The first contention is that there was error in the refusal of the court to submit the appellant's special issue numbered A, inquiring whether the cattle would have arrived at Fort Worth but for appellee's request that they be unloaded at Baird. P. S. F. R. Co. v. Harp (Tex.Civ.App.)
It is true that the evidence is sharply conflicting upon the issue of delay, and the appellee's testimony as to the time when the shipment reached and left Sweetwater varies considerably from that of the appellant's employees. But plaintiff was with the shipment continuously from Seagraves until it reached Baird, and this conflict has been settled by the verdict of the jury. The jury found that the appellants did not use ordinary care and diligence in transporting the cattle from Sweetwater to Fort Worth; that appellee was not guilty of contributory negligence; that the cattle suffered unusual shrinkage in weight by reason of the appellant's negligence, fixing the amount of shrinkage at 25 pounds per head over and above the usual and ordinary shrinkage incident to a shipment under such conditions.

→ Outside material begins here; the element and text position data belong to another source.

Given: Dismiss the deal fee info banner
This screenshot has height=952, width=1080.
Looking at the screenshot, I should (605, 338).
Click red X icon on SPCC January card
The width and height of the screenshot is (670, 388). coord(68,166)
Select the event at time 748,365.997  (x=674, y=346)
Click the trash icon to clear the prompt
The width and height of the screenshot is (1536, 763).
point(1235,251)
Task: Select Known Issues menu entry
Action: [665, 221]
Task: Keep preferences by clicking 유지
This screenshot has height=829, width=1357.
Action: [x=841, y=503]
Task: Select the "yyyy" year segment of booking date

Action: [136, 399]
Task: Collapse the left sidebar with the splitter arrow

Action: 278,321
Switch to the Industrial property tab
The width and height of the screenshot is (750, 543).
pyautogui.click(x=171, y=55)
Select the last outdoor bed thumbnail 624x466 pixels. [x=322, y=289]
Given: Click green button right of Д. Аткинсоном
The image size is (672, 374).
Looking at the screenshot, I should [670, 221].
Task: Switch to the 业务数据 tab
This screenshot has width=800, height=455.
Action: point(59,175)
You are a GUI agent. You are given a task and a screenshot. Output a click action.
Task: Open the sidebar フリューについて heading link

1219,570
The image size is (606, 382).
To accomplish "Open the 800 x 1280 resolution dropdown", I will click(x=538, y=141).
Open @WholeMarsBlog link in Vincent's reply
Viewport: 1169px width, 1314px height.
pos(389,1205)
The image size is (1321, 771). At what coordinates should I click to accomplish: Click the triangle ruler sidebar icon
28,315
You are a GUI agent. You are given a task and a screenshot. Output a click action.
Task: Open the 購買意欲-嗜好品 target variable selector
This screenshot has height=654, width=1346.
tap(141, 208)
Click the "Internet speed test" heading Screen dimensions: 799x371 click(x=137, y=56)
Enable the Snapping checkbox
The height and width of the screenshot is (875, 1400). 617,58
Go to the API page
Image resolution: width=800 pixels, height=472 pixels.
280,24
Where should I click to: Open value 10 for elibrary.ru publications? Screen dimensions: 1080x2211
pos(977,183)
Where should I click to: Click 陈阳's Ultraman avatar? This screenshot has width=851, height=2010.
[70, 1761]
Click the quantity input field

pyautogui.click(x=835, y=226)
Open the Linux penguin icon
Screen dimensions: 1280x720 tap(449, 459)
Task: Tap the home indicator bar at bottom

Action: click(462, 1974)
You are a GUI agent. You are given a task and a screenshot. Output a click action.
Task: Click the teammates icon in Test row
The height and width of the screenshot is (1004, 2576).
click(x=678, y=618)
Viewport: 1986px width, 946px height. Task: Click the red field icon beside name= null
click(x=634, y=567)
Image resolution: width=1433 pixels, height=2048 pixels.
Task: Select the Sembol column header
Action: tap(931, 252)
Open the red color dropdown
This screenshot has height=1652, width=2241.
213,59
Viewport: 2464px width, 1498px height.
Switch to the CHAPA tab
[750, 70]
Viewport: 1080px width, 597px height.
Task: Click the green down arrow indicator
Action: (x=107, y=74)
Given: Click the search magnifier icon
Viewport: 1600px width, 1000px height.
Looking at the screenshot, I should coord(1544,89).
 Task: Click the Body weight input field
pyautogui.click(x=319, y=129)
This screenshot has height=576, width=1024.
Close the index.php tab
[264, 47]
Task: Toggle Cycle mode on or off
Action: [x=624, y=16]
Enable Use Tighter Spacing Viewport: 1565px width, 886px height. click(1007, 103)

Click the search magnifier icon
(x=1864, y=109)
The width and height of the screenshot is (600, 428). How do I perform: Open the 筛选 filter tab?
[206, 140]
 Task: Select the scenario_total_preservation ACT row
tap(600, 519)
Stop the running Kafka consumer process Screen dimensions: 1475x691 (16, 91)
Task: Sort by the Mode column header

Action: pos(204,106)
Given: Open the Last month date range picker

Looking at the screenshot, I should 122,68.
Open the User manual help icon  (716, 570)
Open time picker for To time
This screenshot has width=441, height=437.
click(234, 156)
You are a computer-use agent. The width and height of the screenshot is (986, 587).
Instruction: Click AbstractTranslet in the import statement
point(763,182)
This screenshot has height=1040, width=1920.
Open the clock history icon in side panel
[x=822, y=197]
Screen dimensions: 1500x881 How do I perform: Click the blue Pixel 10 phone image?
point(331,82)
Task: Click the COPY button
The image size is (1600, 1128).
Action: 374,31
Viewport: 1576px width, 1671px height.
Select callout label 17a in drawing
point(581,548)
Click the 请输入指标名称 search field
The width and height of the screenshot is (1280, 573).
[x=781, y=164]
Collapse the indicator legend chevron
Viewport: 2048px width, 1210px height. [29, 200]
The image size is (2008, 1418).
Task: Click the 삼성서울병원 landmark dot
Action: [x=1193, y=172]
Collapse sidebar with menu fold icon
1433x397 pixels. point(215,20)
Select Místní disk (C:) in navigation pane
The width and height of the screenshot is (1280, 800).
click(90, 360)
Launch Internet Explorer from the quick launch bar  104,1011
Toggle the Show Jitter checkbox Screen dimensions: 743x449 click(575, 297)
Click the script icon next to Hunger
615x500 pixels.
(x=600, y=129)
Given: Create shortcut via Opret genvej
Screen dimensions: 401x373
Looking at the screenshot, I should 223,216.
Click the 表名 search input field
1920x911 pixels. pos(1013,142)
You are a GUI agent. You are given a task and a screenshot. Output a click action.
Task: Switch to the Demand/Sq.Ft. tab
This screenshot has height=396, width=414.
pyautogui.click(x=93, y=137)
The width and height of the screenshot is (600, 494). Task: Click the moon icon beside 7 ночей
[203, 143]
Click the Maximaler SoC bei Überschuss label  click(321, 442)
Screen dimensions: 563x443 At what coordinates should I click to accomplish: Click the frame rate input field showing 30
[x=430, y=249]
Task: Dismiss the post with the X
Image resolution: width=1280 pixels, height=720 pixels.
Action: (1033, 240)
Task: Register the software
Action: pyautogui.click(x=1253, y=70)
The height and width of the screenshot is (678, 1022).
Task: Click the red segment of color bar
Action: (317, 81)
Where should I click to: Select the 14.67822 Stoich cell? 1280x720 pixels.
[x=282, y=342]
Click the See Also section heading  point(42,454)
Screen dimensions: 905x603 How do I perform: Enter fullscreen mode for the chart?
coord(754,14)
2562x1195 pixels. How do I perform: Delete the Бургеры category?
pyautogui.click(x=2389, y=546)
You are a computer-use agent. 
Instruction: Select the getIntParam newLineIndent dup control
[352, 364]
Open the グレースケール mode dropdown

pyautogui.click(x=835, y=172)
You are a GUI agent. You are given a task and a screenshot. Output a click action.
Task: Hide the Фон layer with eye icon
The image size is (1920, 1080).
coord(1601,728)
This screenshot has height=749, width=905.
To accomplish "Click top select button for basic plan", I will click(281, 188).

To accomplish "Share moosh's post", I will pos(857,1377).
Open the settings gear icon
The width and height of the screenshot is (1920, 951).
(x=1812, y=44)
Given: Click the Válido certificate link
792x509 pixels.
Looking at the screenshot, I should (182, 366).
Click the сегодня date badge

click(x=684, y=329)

They found that there was decline in the market from Monday until Tuesday, when the cattle were sold, of 25 cents per hundredweight. Upon the issue of rough handling the appellee testified that his cattle reached Sweetwater about 3 o'clock on the morning of September 19th, and after being switched around a good while they were delivered to the Texas Pacific Railway Company about 6 o'clock a. m., which was about daylight; that several times during the day he asked members of the train crew what time they would leave and if he would have time to get something to eat, and was told on every *Page 216 occasion that they would be ready to leave right away; that he stood around until about 2 o'clock, when his cattle were still being switched; the cattle were shown to have been in a damaged condition when they reached Fort Worth; that "they were in extremely bad shape, skinned all over and bruised." He said that he did not get anything to eat until 2 or 3 o'clock and that the train crew were still working until after 4 o'clock in the evening, when they left about 4:30. His oral testimony, together with other evidence of the skinned, bruised condition of the cattle when they reached Fort Worth is sufficient to sustain the finding of the jury. Without discussing the numerous propositions, most of which relate to the special defense above stated, suffice it to say that we think the evidence is sufficient to support the verdict upon each issue.
We find no reversible error, and the judgment is affirmed.